**PROMPT:**
In the listing below, look for "agent" and copy every line that has it.

**EXERCISE MATERIALS:**
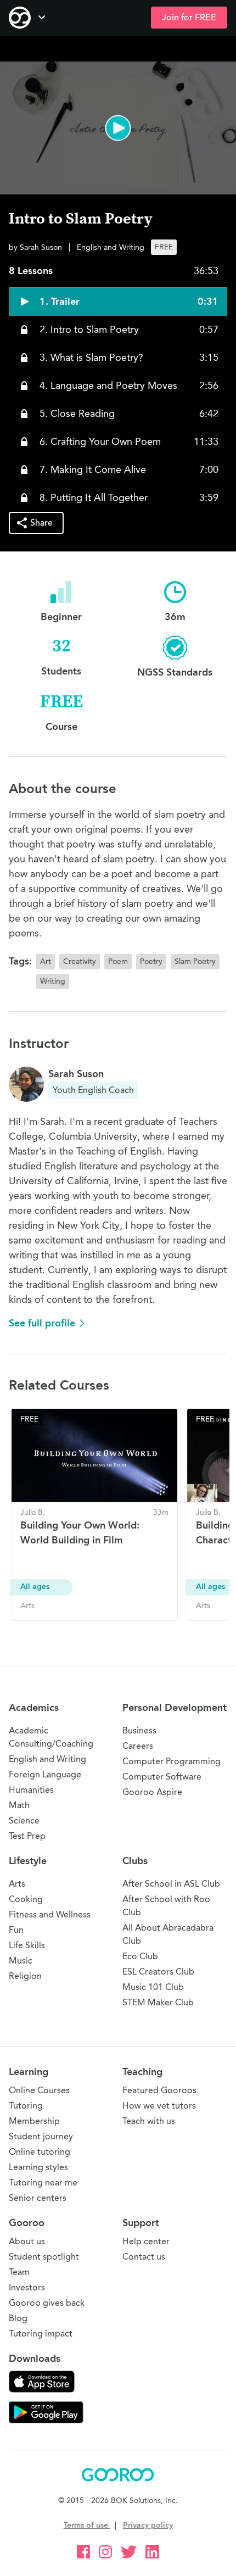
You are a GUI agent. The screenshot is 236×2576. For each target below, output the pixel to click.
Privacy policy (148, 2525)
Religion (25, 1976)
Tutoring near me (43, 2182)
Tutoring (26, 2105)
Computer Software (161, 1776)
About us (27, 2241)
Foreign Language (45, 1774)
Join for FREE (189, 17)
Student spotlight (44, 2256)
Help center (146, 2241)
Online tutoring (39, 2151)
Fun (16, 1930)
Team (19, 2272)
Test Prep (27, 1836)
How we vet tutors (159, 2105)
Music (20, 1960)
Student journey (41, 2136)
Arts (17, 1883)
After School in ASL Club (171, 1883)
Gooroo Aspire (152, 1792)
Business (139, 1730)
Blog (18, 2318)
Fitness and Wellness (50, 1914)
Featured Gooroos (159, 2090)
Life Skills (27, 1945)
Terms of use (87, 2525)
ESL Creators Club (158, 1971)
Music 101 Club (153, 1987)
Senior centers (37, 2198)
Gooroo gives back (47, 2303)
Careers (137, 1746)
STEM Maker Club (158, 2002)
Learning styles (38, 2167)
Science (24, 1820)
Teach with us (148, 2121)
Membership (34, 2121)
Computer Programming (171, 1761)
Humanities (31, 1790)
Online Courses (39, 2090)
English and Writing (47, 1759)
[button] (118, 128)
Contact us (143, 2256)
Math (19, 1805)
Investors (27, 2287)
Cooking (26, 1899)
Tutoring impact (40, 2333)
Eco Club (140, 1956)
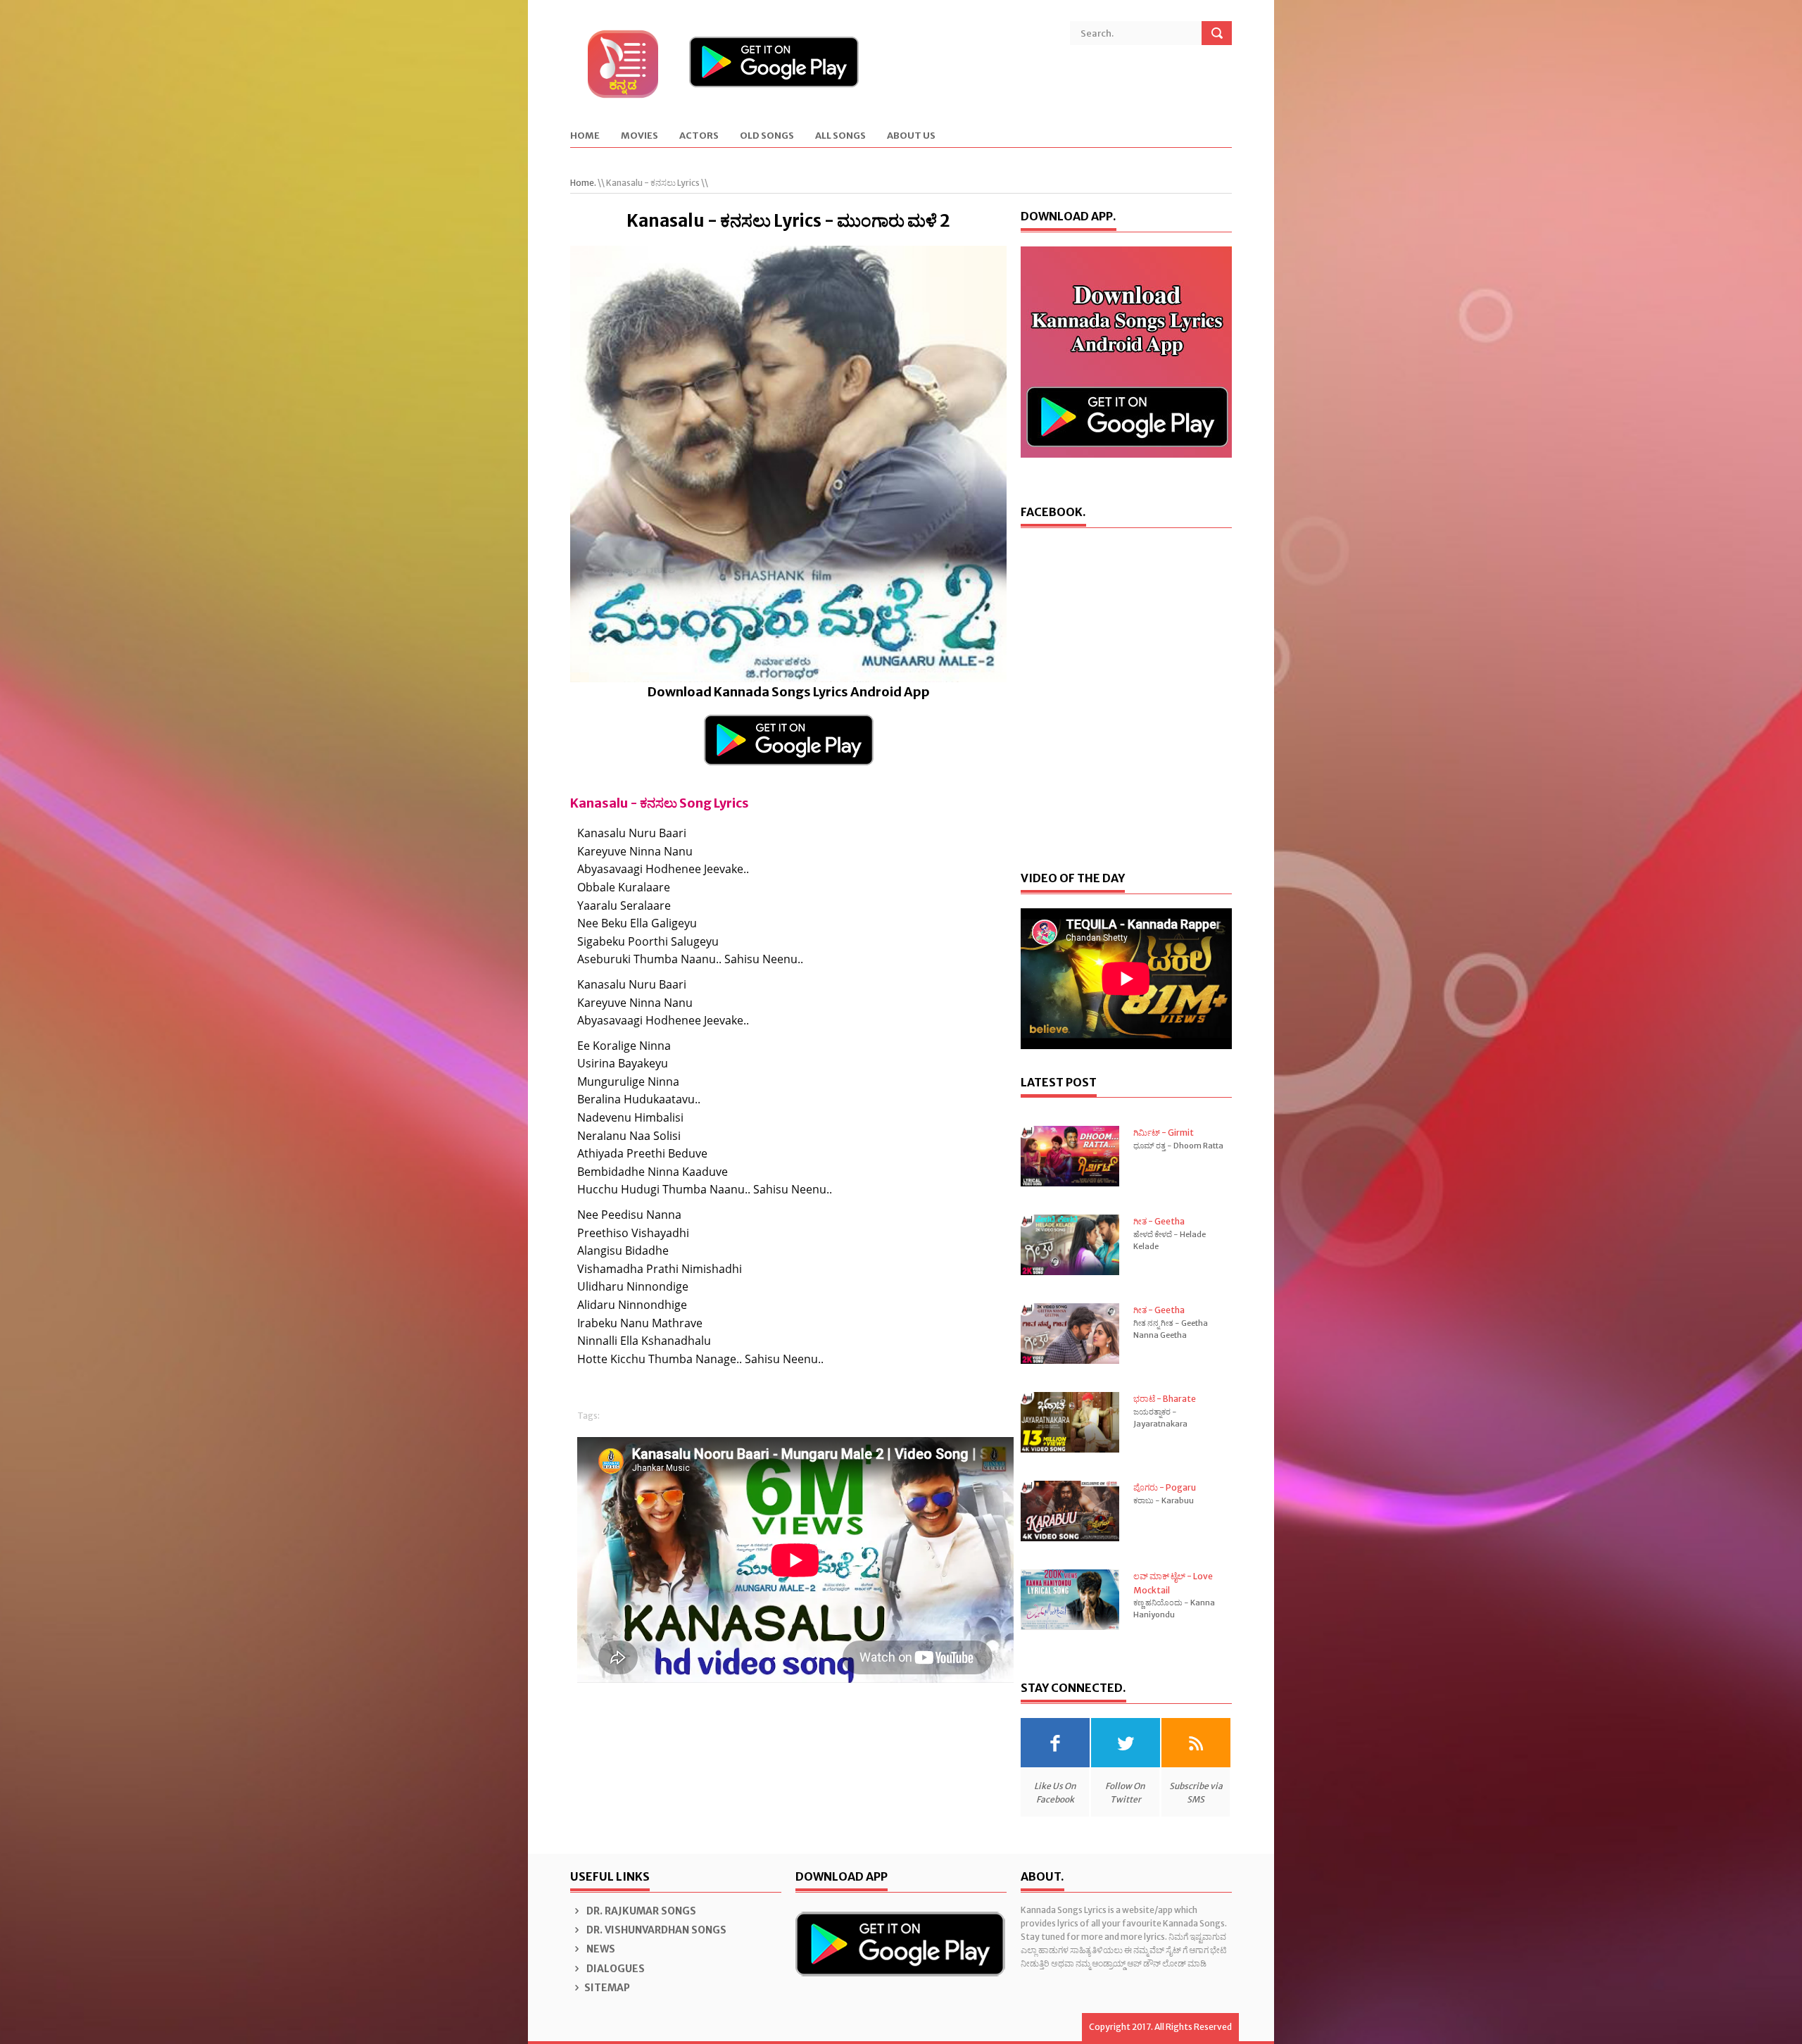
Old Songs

==

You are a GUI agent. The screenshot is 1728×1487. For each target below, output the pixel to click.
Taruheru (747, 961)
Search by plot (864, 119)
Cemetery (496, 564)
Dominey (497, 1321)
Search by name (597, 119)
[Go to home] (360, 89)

**TASK ANSWER:**
You are a GUI agent. The screenshot is 236×2576. For each target below, output the pixel to click.
You are a GUI agent. The screenshot is 1728×1487. For each target below, output the pixel to click.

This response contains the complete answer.